§ **PROBLEM REQUIREMENTS**: Retype each entry exactly as written, and keep the pictures out of the copy.
□ □ □ □
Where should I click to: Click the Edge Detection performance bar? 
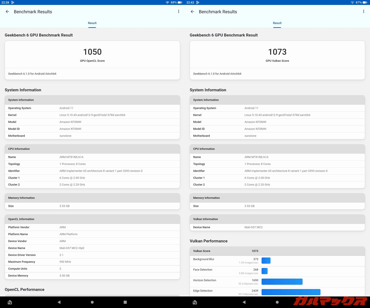[291, 292]
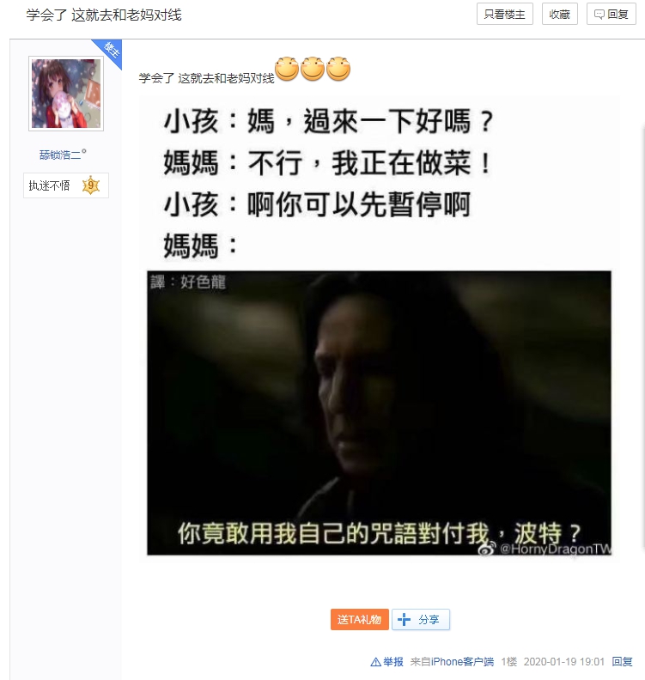This screenshot has height=680, width=645.
Task: Click the first smiley emoji
Action: (287, 69)
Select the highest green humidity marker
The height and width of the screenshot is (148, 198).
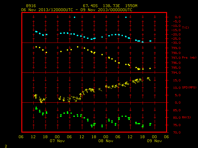click(x=36, y=108)
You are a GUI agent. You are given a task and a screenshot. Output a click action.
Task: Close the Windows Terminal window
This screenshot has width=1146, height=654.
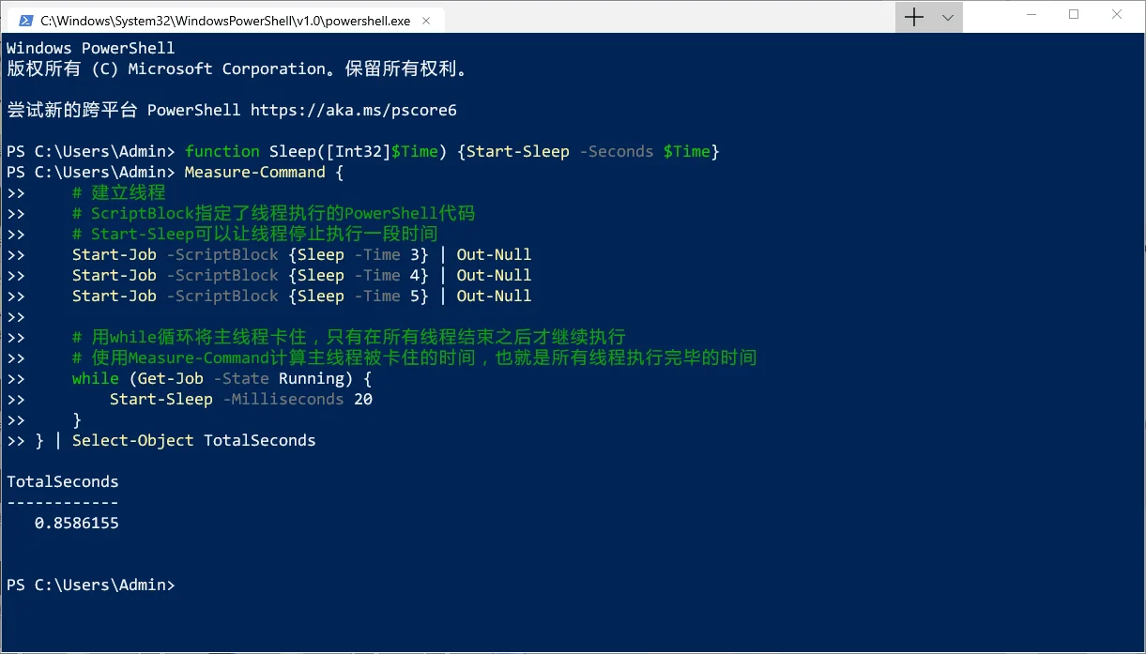[1117, 15]
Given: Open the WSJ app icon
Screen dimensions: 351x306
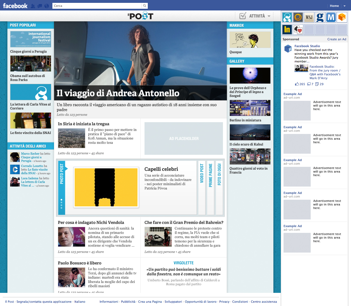Looking at the screenshot, I should tap(309, 17).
□ □ □ □
§ **ANSWER TO THE PROBLEM**:
Where should I click to: Click the Edge Detection performance bar? 
[291, 292]
This screenshot has height=680, width=645.
Task: Click the first smiley emoji
Action: (287, 69)
Select the highest green humidity marker
The height and width of the screenshot is (148, 198).
click(x=36, y=108)
You are a GUI agent. You are given a task and a screenshot. Output a click action.
Task: Close the Windows Terminal window
This screenshot has width=1146, height=654.
[1117, 15]
Given: Open the WSJ app icon
Screen dimensions: 351x306
Looking at the screenshot, I should tap(309, 17).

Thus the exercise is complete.